The report, released today, found that the four hirings lay outside the company's standard practise and constituted a breach of trust on behalf of Eldrup.
At a press conference today, Fritz Schur, the chairman of the partially state-owned company, argued that the situation was so severe that Eldrup was given no warning and was instead urged to resign with immediate effect.
“You can give warnings to footballers and civil servants but not after something as sensitive as a breach of trust between a board and a CEO,” Schur said. “We had to admit that there had been a lack of judgement by Eldrup and that a point of no return had been reached, which we could not fix with a warning.”
The report found that Eldrup had removed references to extraordinary bonus and severance deals for the four employees in memos about the hirings that were sent to the board.
“The sections described in general terms that these specialists were to receive extraordinary rewards," the report stated. "Instead he inserted a reference to general conditions of performance-based bonuses, but made no mention of the special agreements.”

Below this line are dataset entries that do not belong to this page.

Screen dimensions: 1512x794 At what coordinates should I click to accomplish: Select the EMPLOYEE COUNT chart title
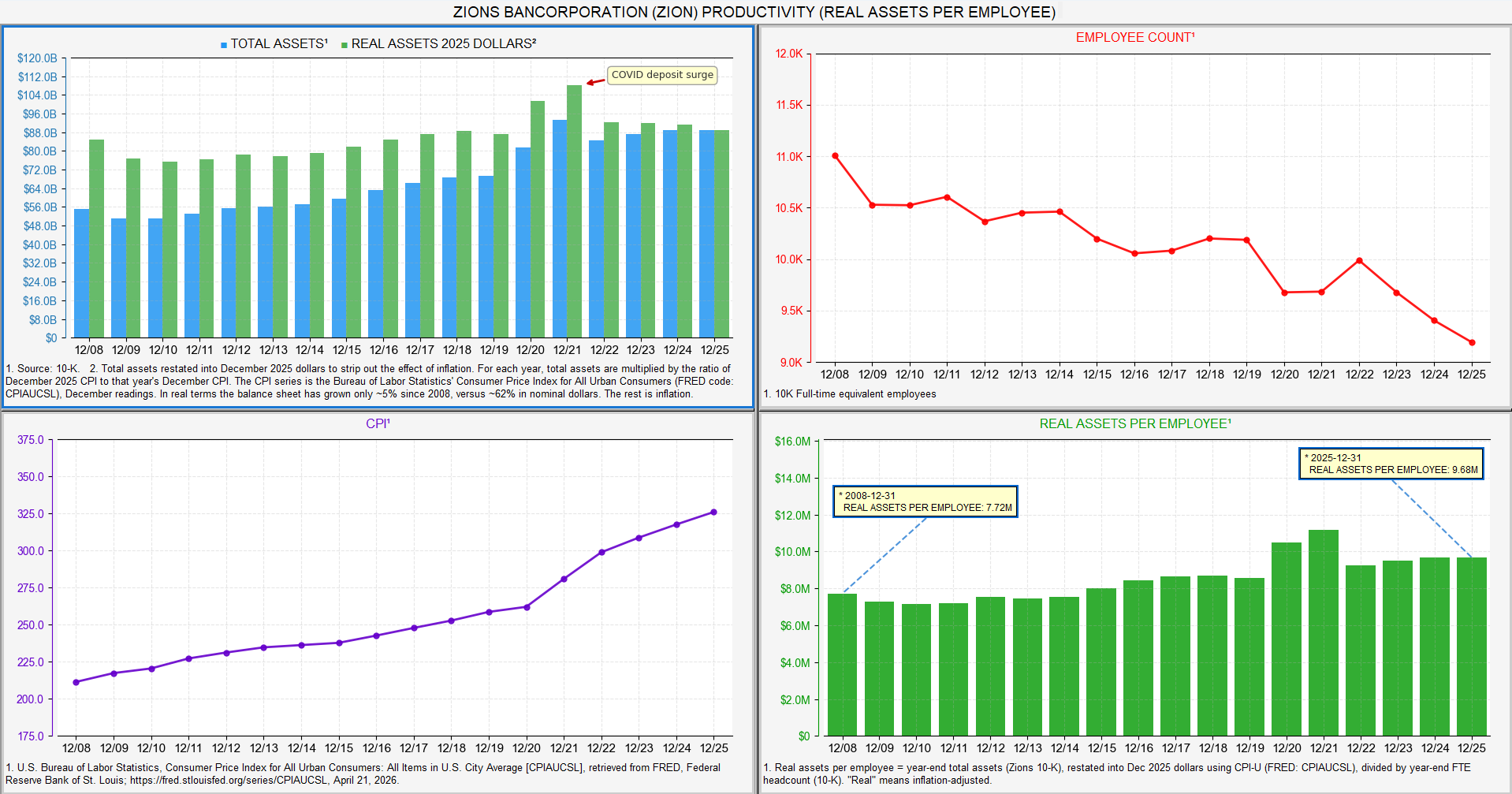click(1135, 37)
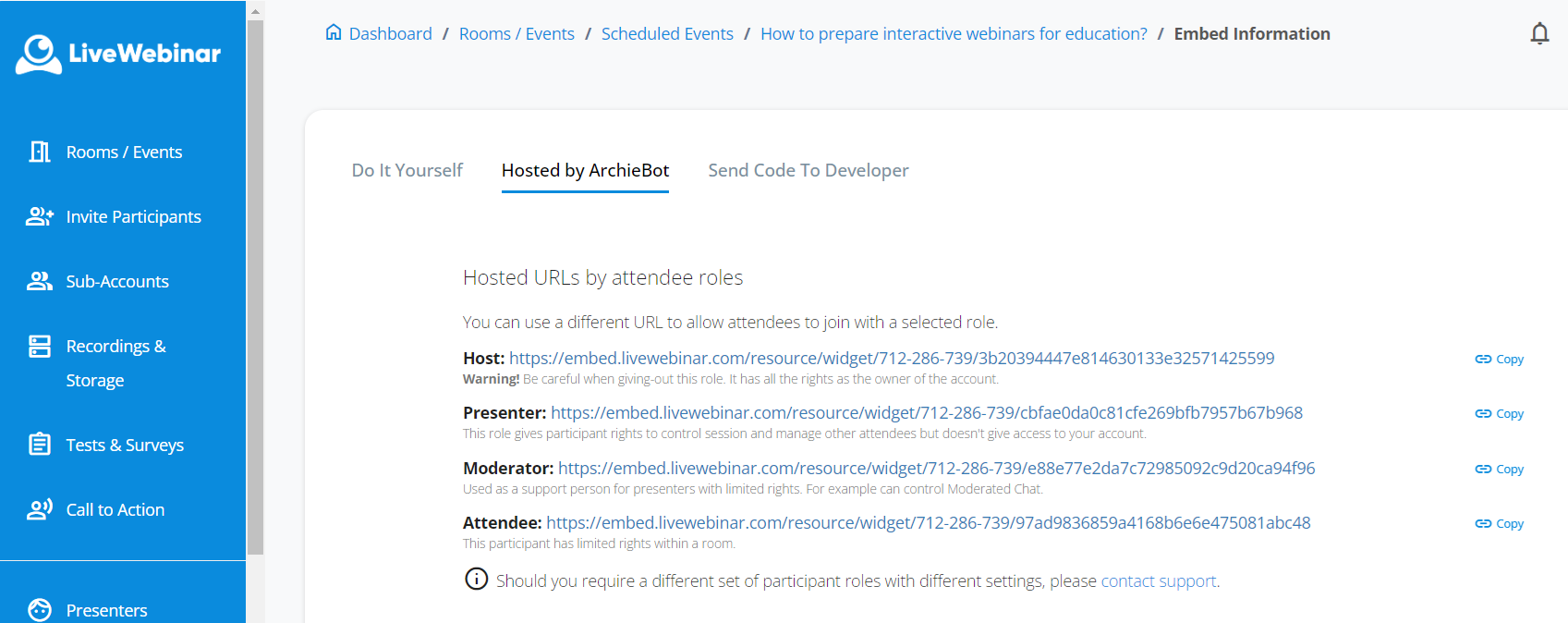Select the Sub-Accounts people icon

tap(40, 281)
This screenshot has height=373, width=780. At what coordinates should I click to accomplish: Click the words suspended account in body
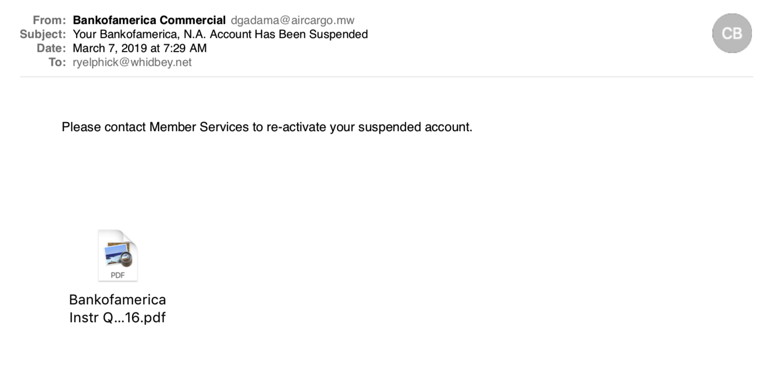[414, 127]
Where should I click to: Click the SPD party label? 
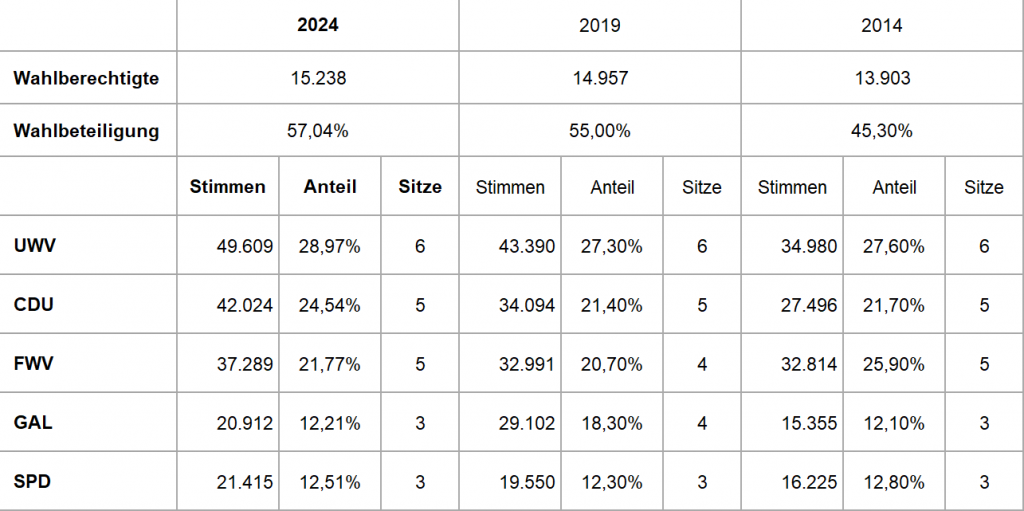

The report added that if the passages would have been left in, it would have given the board reason to ask questions.
The contract for Jakob Baruël Poulsen, the company's senior vice president, particularly raised eyebrows, as he was entitled to a 20 million kroner severance package even if he decided to leave the position himself. The severance package was even larger than the 17 million kroner that Eldrup is technically entitled to.
Responding to the criticisms, Eldrup, in an interview with TV2 News, argued that the high salaries were necessary to secure the best talent when Dong set about expanding its fledgling wind energy arm.
“Three years ago we decided to invest in offshore wind,” Eldrup said. “It was only a small business for Dong at the time but we wanted to focus our efforts and put our best minds on it. Today it's a business with 1,000 employees and has already reaped a profit of 10 billion kroner for the business and it has incredible growth potential.”
Eldrup argued that the company’s results ultimately justified the hirings, since they helped build a company that now supports a growing wind energy industry in Denmark.
While Dong’s board announced that it was not going to pursue Eldrup for damages, the report’s conclusion means that he is only entitled to twelve months pay, or 6 million kroner, rather than his full severance pay of 33 months, or 17 million kroner.
After the finding was made public, Eldrup announced he would sue for his full severance.